Lekko się uśmiechnęłam i podeszłam otworzyć okno widząc Shane'a.
-Zapomniałeś czegoś? Nie jest późno mogłeś wejść drzwiami...-Zaśmiałam się
-Oj tam oj tam! To mało ważne i...Alice...chciałem pogadać...-Głos wilkołaka był poważny domyśliłam się więc że rozmowa będzie jedną z tych długich.
-No więc mów...-Rzuciłam
-Wiesz że cię kocham...a...a za trzy doby mogę...nie żyć.-Nie przerywałam Shane'owi chciałam wysłuchać go do końca pomimo że kierunek w którym chłopak zmierzał nie zbyt mi się podobał.-Chciałem tylko...chciałem powiedzieć że zależy mi na tobie...nie chciałem cię w to wszystko wciągać...to moja wina. Nie powinienem był w ogóle zaczynać rozmowy twojego pierwszego dnia szkoły-Niebieskooki mówił dalej, a ja słuchałam.
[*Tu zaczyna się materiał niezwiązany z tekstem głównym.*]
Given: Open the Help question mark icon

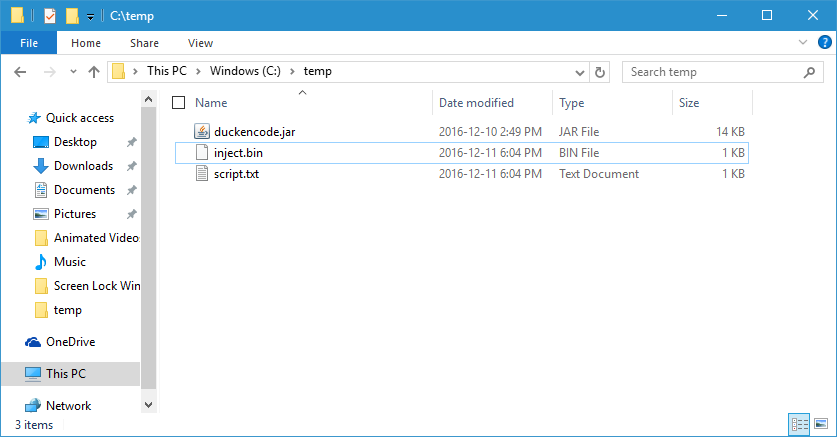Looking at the screenshot, I should point(822,42).
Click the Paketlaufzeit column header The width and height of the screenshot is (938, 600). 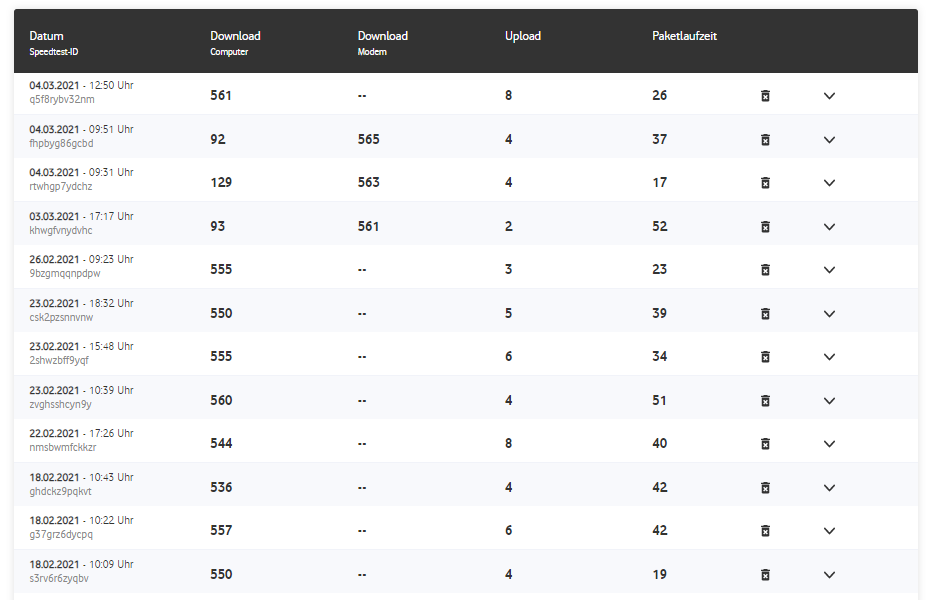click(684, 36)
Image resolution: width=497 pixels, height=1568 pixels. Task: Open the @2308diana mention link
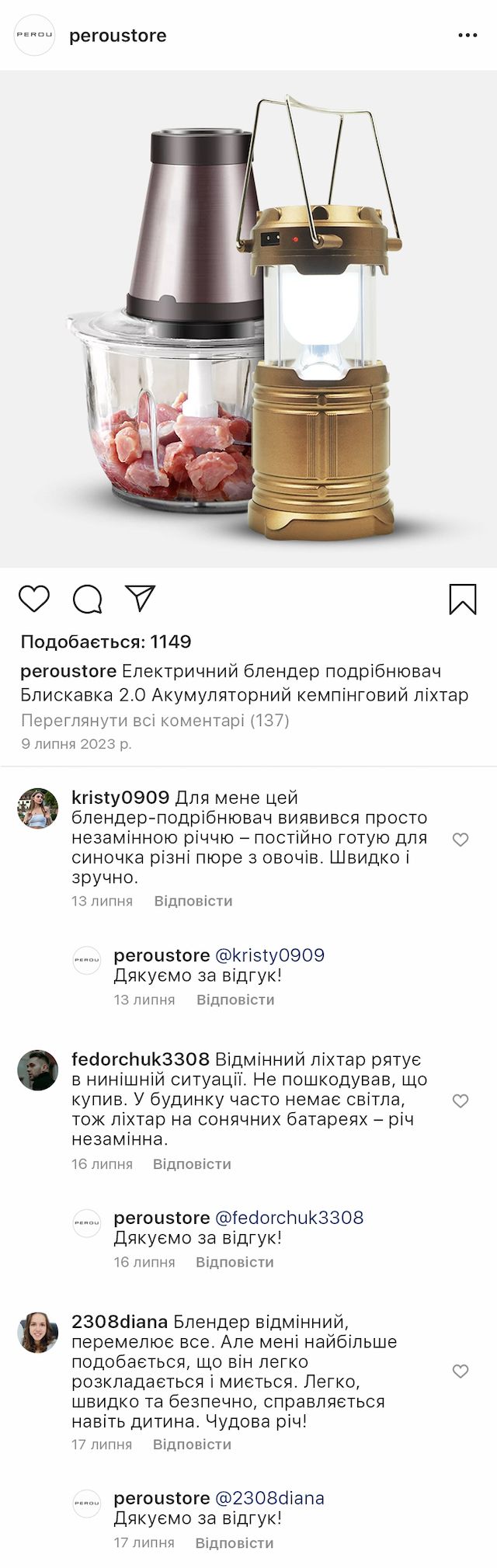coord(269,1497)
Opieprzę go jak skończy...-Ale chuj z tym!-Krzyknął nagle.-Zakochałem się i już nic z tym nie zrobię. Rozjebałem ci życie, ale cię kocham.-Dokończył brunet. Moje oczy przybrały kształt pięciozłotówek.-Wiesz przecież że ja też cię kocham.-Powiedziałam cicho.
-Ale wiesz że to nic dobrego nie wróży?-Zapytał wilk
-Wiem, ale taki jest mój wybór.-Przyznałam.
Shane przytulił mnie. Wydawał się być na swój osobliwy sposób szczęśliwy.
Takie trochę szczęście w nieszczęściu
-Muszę prosić cię o pomoc...-Powiedział chłopak odsuwając się lekko
-Co się stało?-Zapytałam zaciekawiona
-W dzień walki musisz pomóc mi w odprawieniu rytuału...ty...bo cię kocham...-Wytłumaczył niebieskooki.
Zgodziłam się bez wahania. Zależy mi na tym by chłopak przeżył.
Naprawdę...zależy...
Rozmawiałam z brunetem na temat wojny jeszcze kilka chwil, ale kiedy na niebie znajdował się księżyc on musiał biec na polowanie, aby jak najbardziej poprawić swoje umiejętności mordu.
*
No to proszę! Za trzy doby wielka walka. To oznacza że pojawi się kilka rozdziałów, a potem ending aby ładnie zakończyć historię i dopowiedzieć ostatnie słowa.
Tak więc tak...przez okres "przygotowań do jednodniowej wojny" zdarzy się...myślę wiele...
No nie wiem co tu jeszcze pisać. Lepiej się pożegnam na ten moment, pa!